Why do human languages have homophones?

Human languages are replete with ambiguity. Examples include pragmatic ambiguity (e.g., saying “It’s cold in here” as a request to turn on the heater), syntactic ambiguity (e.g., ambiguous attachment in “She saw the man with the telescope”), lexical ambiguity (e.g., a bank is a place to deposit your check or the land alongside a river).

I’ve written about this before, arguing that the pervasiveness of ambiguity is a good opportunity to learn about how humans comprehend language more generally: which cues help comprehenders decipher ambiguous or under-specified language?

But another, perhaps more fundamental, question is why: why do human languages tolerate the use of the same signal for distinct meanings?

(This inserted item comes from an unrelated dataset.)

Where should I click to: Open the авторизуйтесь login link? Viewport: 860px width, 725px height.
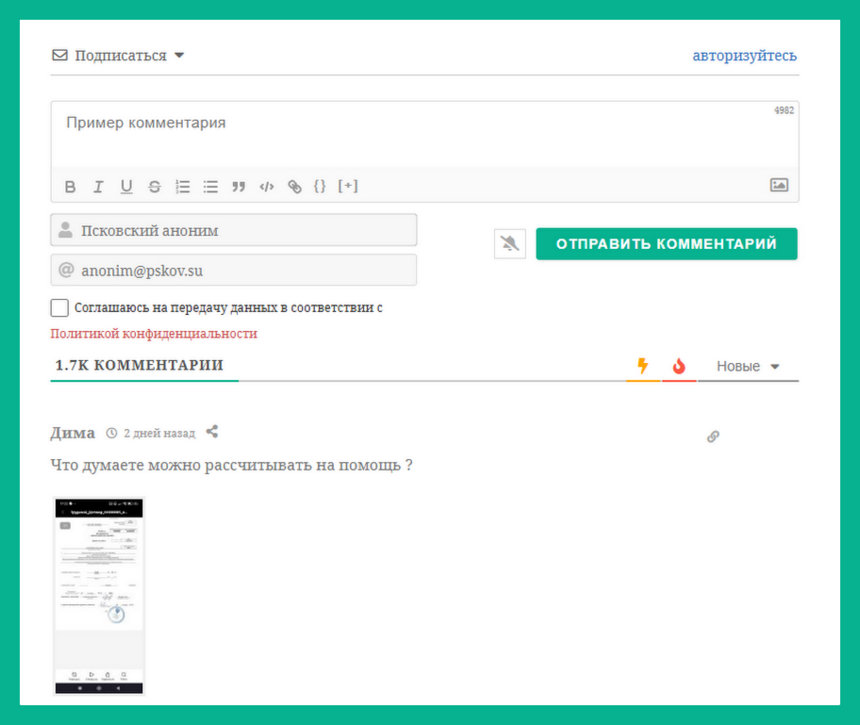(744, 56)
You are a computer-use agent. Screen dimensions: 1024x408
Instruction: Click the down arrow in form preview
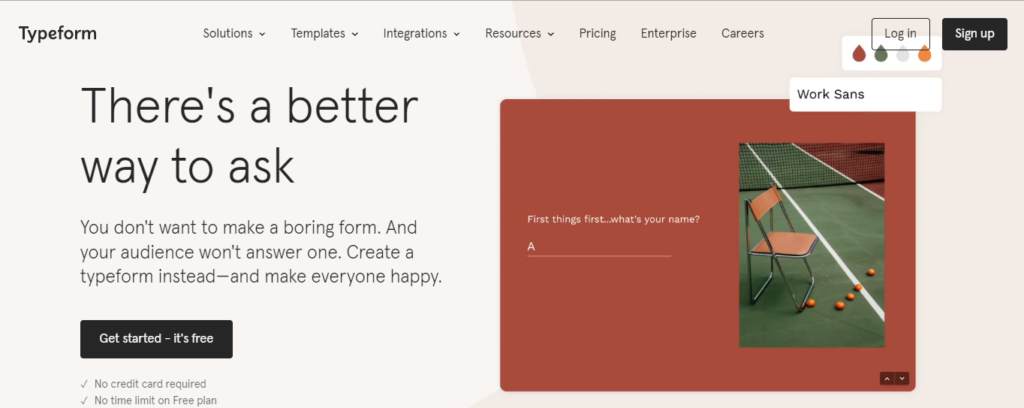pyautogui.click(x=902, y=378)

Of course, the answer may depend on the kind of ambiguity in question. The mechanisms that give rise to pragmatic ambiguity are likely quite different from those that produce lexical ambiguity. In this post, I’ll focus on homophony: words that share the same form, but have different meanings. Homophones are well-studied, both in terms of the diachronic processes that produce them and in terms of their effects on langauge acquisition, comprehension, and production; they’re also well-documented—any lexicographer compiling a dictionary has to contend with the problem of homophony (or homonymy).

The puzzle of ambiguity

If you’ve never thought about this before, the existence of homophony may not seem all that noteworthy. Why should we care if two distinct meanings come to share the same form––presumably through the accidents of history?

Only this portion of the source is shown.